Nel 1910 o giù di lì, Giuseppe Prezzolini, direttore della Voce, una delle maggiori riviste culturali
italiane dell’epoca, invitò a Firenze un collaboratore d’eccezione: Benedetto Croce. Il celebre
filosofo accettò, e nel giro di qualche settimana giunse da Napoli in treno e prese alloggio in un noto
albergo cittadino. Si era in maggio inoltrato, il tempo era splendido, Firenze si offriva al visitatore
nel suo aspetto più seducente. Sapendo che a don Benedetto la città era del tutto nuova, i redattori
della Voce gli mandarono un biglietto con la proposta di una passeggiata nei dintorni, durante la
quale l’eletta compagnia avrebbe potuto discutere degli argomenti “caldi” da trattare nei numeri
successivi della rivista.
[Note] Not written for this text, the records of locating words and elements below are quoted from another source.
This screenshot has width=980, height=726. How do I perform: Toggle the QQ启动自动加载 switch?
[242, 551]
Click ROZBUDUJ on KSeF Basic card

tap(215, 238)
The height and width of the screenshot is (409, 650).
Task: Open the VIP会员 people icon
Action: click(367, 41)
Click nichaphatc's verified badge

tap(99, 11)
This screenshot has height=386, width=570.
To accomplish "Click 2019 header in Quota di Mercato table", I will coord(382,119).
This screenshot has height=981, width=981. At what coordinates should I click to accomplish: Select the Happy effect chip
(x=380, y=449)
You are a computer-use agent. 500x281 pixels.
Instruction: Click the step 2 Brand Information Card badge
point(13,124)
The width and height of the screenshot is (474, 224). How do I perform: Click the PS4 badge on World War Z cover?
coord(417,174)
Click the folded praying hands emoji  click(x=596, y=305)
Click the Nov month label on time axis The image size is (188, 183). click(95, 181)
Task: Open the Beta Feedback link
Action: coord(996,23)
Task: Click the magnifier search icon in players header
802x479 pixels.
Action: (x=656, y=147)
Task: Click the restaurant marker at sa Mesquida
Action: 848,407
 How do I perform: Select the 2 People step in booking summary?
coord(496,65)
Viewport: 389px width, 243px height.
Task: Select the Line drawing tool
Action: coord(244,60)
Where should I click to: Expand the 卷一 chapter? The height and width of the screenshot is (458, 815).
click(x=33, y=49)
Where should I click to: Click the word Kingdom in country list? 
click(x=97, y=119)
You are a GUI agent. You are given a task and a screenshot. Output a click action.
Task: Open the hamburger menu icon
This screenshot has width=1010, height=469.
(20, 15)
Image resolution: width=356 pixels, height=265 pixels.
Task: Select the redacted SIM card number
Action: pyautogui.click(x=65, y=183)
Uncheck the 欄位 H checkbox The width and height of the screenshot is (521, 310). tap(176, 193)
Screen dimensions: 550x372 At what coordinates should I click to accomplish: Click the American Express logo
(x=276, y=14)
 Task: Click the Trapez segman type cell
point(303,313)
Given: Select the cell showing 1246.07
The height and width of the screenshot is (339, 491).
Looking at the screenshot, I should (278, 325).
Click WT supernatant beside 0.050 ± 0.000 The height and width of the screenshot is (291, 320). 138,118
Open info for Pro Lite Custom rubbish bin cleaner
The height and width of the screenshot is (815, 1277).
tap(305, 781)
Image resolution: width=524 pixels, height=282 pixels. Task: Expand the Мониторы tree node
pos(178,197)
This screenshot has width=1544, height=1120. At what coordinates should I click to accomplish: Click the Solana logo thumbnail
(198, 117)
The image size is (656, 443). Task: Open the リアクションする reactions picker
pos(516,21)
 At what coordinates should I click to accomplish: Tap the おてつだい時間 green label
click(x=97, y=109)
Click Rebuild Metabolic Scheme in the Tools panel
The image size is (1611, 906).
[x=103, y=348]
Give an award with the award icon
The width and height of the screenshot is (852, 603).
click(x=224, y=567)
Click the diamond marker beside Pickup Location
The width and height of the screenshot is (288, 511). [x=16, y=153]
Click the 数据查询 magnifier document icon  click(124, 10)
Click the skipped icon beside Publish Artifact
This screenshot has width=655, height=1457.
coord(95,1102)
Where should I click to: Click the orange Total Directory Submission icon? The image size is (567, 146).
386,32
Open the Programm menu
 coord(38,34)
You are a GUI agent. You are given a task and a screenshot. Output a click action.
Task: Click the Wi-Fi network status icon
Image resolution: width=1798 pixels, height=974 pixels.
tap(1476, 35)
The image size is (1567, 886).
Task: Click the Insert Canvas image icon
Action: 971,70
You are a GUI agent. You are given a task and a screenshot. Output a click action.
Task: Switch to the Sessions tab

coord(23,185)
Accettata dal Croce la profferta, nel primo pomeriggio di due giorni dopo i
redattori entrano nell’albergo e si fanno annunciare all’ospite dal concierge; mentre aspettano costui li
informa del fatto, davvero inconsueto per un forestiero, che fin lì “il signore” si è mosso dalla
propria camera solo per consumare i pasti nella sala comune.
Di lì a pochi minuti Croce sbuca dall’ascensore, e dopo le presentazioni e felicitazioni di rito il
gruppetto sale su una vettura di piazza e si fa deporre ai piedi delle rampe di San Niccolò. L’idea è
quella di proseguire a piedi verso piazzale Michelangelo, in modo che l’illustre visitatore possa
ammirare il panorama che si allarga con il procedere dell’ascesa. Lungo le scale si parla, si pongono
domande e obiezioni, ci s’infervora; ma mentre gli altri, pur abituati alla veduta della città, si
soffermano ogni tanto, volgendo lo sguardo allo spettacolo di Firenze nella cornice della natura
trionfante, don Benedetto continua implacabile ad argomentare, il bastone da passeggio
sottobraccio, senza mai distogliere gli occhi dalla punta delle scarpe.
I “vociani” ne rimasero sgomenti; e oltre mezzo secolo dopo Prezzolini, a Firenze di passaggio,
racconterà divertito l’aneddoto in una conferenza tenuta al circolo Leonardo di palazzo Corsini.